The line containing "Screen dimensions: 1233x616" marks where to begin; quote it and every line after it through the end of the data, exactly as written.

**INFORMATION SHOWN:**
---------------

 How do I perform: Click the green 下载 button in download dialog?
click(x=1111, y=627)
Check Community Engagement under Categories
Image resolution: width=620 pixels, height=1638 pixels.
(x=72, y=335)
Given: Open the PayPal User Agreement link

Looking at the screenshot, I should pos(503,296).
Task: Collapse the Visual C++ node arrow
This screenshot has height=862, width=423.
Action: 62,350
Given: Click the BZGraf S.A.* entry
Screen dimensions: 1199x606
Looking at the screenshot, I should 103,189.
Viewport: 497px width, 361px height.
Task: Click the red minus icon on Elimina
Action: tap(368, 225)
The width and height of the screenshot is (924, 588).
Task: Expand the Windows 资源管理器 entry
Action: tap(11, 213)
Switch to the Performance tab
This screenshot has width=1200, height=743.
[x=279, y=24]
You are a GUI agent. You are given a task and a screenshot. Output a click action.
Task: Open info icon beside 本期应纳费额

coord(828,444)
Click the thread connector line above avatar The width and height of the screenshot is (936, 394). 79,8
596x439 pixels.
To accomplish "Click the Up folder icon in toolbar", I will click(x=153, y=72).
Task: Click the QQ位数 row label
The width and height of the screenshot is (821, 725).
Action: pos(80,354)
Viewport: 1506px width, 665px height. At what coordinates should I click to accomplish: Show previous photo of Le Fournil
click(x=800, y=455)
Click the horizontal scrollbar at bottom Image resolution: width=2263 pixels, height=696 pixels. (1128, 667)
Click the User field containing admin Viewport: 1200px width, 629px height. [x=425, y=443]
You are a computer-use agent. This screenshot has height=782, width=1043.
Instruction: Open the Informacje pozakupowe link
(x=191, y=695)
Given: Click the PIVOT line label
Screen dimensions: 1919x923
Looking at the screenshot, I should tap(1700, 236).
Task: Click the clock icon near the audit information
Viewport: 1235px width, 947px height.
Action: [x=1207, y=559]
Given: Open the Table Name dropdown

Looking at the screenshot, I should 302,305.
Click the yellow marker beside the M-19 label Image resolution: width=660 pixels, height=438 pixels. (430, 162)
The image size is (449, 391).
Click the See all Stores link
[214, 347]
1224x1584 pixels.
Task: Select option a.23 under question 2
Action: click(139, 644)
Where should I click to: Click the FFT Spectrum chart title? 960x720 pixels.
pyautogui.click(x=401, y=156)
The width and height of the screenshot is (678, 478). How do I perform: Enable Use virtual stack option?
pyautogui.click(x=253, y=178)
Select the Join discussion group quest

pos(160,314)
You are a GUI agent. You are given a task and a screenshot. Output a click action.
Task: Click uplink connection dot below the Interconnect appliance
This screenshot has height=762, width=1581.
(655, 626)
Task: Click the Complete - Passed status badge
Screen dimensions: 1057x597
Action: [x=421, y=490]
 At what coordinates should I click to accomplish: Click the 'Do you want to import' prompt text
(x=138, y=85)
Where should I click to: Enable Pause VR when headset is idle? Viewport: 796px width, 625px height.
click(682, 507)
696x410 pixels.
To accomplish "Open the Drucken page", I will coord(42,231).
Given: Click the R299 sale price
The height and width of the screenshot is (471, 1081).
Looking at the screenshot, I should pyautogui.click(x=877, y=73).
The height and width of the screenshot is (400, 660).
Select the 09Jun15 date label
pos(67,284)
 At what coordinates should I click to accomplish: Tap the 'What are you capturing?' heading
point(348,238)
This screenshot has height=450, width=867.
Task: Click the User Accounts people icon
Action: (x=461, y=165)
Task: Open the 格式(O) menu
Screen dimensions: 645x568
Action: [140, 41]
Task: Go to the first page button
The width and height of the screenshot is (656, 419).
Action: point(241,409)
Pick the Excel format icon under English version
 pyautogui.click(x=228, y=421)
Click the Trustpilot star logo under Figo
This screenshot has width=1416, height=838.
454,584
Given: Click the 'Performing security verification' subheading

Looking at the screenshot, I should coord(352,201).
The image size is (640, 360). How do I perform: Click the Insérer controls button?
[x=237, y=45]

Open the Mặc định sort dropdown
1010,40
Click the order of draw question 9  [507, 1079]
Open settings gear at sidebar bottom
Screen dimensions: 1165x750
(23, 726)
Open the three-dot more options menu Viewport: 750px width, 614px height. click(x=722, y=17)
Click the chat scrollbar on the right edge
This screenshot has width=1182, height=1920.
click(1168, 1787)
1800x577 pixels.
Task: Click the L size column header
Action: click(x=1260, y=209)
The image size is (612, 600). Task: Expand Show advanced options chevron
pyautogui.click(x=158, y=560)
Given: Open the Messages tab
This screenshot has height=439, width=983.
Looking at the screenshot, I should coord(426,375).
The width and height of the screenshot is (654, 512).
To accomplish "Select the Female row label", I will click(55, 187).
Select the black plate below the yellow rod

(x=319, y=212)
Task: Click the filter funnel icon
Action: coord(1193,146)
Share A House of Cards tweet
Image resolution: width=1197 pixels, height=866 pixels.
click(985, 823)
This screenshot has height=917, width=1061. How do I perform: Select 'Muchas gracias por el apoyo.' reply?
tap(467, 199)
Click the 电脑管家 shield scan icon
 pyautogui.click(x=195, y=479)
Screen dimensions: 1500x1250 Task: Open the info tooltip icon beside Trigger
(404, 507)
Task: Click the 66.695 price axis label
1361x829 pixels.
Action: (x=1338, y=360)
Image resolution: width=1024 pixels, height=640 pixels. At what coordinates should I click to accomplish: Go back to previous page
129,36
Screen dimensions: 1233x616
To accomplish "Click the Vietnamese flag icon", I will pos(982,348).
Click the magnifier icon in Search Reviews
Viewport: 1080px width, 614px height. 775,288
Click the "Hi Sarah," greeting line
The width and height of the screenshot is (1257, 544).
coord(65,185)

---------------

**SOLUTION:**
Screen dimensions: 1233x616
To accomplish "Click the Vietnamese flag icon", I will pos(982,348).
Click the magnifier icon in Search Reviews
Viewport: 1080px width, 614px height. 775,288
Click the "Hi Sarah," greeting line
The width and height of the screenshot is (1257, 544).
coord(65,185)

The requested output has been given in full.